Thursday, May 24, 2007

Communications

I have a story that makes people's cell phones ring.

It isn't even a very important story. Just one of those stories that begins, "so, something interesting happened to me today on the way to your house..."

Except that I can't get any farther than that line without my listener's cell phone interrupting the conversation. I am in mid-sentence; her cell phone rings, and I wait patiently for her to finish talking to the random caller. "Sorry, what were you saying?" So I begin again; but I don't get any farther than I did the first time, when her phone rings again. It's the original caller, who thought of something she forgot to say before she hung up. I wait again, but it's no use. The second call does not even finish before a third call comes in.

This has become so commonplace that it wasn't until the second time I tried to tell the same short story, to a different friend, at another house, when I once again could not tell the story because of phone interruptions, that it even occurred to me to be upset over this treatment! If everyone does it, is it still rude?

My fiancee is infamous among our friends for never answering her cell phone. But I never get mad at her when I can't get through. "I'm not a slave to my phone," she says. Damn straight.

I'd still rather people tried to reach me by phone than email. Oh, how I hate email. I check my email twice a week; inevitably I find my inbox stuffed with frantic messages because one professor or another has some urgent business and has to reach me right away, and they've gotten themselves all in a tizzy because they can't understand why I haven't replied to their emails in two days. I want to say to them, "Hello?
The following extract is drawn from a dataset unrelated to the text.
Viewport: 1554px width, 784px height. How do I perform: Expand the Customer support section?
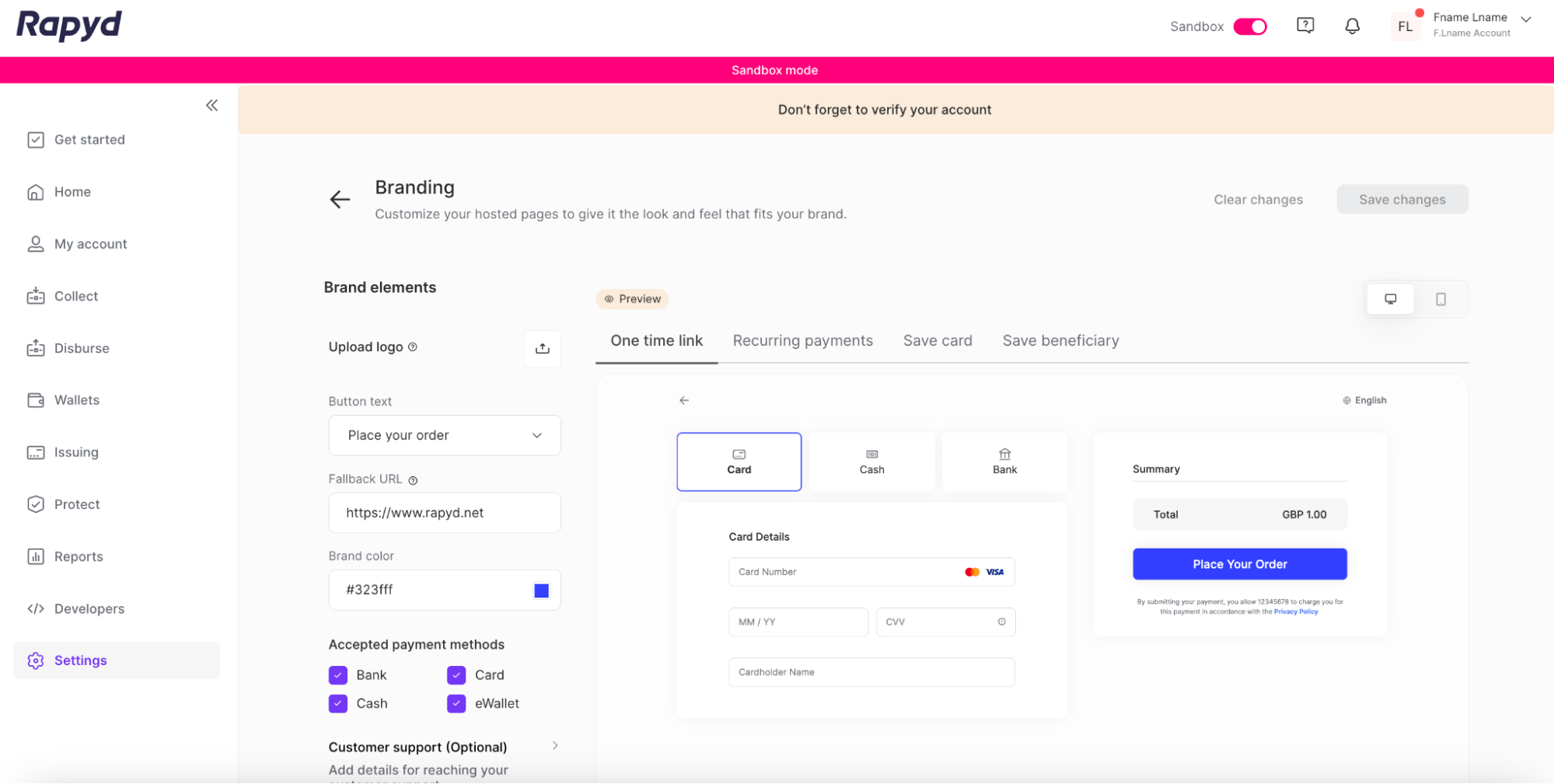click(x=555, y=746)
It's called the telephone? Ever heard of it?"

I met an old-timer at NASA who shares my astonishment that people put so much stock in email. He illustrates his point with a hypothetical question:

"Suppose I told you that you've won $10,000. All you have to do to claim your prize is get in touch with me by the end of the day. What would you do?"

"I'd call you."

"You wouldn't email me?"

"No."

He then poses the same scenario over again, but lowers the amount in question each time. Most people draw the line at $50. When $50 is at stake, an email will suffice. But for larger amounts, people want that assurance that they got through. The difference between a phone call and an email is that if you physically talk to someone on the phone, you know they got your message. "So why," he asks, "Do people conduct important business deals, over a medium they don't trust further than $50? It's insanity."
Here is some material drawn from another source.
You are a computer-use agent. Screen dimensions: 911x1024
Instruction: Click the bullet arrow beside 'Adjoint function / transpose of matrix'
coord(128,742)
You expect this sort of thing from the older generation; but I am a young person, and I agree with him!

1 comment:

Anonymous said...

The worst is when someone is wearing an earpiece phone. Back in Cordell we'd take a certain friend out to play pool and our conversations would go-

Her- "hey"
me- "yeah?"
Her- "No, I told you I'll be there at five!"
me- "what?... oh."

So irritating. My own cell phone tends to sit around with a dead battery until I go on a trip.